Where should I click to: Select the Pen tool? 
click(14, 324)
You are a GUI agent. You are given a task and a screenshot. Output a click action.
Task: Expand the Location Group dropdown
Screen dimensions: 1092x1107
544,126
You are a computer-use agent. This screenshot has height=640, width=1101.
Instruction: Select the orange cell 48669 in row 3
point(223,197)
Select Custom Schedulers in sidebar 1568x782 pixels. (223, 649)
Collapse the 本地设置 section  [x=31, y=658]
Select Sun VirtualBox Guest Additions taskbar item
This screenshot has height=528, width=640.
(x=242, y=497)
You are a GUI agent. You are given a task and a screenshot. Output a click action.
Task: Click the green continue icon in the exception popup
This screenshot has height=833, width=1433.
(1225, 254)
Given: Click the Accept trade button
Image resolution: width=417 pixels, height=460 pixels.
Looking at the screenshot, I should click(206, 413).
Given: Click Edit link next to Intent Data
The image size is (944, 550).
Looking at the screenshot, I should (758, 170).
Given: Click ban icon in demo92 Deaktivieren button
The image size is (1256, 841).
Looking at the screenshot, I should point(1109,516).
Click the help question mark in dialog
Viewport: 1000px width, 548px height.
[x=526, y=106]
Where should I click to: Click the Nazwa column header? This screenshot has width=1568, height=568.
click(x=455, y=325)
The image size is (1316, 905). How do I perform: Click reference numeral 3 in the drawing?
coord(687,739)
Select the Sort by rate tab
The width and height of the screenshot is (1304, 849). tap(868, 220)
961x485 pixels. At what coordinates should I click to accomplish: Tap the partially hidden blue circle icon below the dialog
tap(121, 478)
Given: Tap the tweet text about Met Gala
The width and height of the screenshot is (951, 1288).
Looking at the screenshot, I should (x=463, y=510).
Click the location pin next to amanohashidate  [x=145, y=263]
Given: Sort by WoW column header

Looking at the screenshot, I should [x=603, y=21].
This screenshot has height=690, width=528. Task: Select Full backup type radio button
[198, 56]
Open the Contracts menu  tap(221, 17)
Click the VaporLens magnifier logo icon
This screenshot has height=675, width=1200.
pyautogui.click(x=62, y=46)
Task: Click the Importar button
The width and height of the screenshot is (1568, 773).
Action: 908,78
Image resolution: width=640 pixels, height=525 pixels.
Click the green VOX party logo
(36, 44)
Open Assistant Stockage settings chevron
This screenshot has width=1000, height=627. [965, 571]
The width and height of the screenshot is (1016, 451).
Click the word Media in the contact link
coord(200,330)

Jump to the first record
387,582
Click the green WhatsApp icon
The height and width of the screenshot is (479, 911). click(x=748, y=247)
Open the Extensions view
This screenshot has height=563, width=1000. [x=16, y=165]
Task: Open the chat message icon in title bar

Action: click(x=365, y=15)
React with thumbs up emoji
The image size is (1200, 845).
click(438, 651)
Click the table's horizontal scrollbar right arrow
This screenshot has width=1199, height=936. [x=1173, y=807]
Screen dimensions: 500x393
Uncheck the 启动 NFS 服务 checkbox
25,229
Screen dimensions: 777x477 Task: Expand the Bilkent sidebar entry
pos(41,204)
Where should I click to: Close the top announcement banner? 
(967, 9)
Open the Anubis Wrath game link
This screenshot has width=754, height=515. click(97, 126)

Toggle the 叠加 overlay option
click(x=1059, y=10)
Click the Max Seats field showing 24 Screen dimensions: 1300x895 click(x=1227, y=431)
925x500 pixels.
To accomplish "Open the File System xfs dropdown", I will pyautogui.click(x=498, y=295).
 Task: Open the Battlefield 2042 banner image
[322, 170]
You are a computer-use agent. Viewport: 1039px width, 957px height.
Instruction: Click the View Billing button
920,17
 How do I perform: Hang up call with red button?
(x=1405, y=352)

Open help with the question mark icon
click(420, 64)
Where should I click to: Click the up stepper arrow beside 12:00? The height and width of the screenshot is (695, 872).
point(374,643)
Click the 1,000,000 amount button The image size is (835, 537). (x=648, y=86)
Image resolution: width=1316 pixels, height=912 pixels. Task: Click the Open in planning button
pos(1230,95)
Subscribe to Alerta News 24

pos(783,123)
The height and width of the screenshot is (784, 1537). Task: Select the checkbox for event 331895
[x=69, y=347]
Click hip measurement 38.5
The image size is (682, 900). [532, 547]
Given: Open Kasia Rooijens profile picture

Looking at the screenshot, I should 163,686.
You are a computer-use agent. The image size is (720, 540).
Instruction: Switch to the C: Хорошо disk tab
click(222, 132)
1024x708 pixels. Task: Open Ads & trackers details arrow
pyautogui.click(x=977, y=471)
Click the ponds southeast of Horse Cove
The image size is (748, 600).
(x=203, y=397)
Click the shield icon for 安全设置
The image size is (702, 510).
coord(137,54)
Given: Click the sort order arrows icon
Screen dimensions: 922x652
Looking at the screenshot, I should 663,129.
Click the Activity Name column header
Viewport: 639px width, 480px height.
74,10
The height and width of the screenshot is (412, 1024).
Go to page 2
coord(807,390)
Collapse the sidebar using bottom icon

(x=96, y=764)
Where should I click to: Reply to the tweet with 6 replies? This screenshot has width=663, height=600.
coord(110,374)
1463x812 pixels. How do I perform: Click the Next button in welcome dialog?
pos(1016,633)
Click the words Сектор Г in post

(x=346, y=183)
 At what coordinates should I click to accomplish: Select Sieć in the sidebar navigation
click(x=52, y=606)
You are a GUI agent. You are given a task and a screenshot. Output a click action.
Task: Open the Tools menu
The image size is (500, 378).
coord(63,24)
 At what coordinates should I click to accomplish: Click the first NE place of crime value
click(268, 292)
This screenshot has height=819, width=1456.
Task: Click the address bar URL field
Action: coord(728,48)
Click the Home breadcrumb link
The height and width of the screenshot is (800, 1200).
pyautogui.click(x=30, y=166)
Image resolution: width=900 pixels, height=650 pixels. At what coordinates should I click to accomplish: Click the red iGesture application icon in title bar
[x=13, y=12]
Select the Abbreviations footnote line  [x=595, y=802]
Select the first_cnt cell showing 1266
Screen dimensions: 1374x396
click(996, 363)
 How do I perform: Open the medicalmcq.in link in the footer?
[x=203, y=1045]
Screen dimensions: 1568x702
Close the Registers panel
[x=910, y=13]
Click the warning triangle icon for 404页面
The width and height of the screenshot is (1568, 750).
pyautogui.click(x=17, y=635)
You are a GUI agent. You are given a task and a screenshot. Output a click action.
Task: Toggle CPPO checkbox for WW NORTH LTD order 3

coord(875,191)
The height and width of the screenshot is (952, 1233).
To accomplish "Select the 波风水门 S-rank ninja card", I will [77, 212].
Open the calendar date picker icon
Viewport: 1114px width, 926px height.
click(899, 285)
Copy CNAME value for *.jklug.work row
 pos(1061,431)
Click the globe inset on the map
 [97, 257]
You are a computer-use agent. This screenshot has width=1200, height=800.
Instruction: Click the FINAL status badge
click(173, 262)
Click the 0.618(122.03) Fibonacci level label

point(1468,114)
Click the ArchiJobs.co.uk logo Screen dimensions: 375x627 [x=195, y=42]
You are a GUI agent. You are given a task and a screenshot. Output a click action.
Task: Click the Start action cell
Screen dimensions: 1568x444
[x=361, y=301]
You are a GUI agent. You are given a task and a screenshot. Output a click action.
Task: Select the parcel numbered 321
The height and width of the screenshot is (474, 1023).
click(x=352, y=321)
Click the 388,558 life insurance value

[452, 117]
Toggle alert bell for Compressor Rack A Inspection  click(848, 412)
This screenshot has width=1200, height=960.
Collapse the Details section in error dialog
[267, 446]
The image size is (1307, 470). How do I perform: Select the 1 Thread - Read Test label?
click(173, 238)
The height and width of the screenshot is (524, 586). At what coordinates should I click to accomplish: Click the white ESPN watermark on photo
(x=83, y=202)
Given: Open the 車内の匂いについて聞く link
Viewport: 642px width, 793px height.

ASSIGNMENT: Wherever "computer" appears in the listing, report the line it is on.

ANSWER BOX:
You are a computer-use agent. This screenshot has height=640, width=1101.
You are a computer-use agent. Viewport: 1039px width, 957px height.
You are a computer-use agent. The image size is (720, 540).
You are a computer-use agent. This screenshot has width=1200, height=800.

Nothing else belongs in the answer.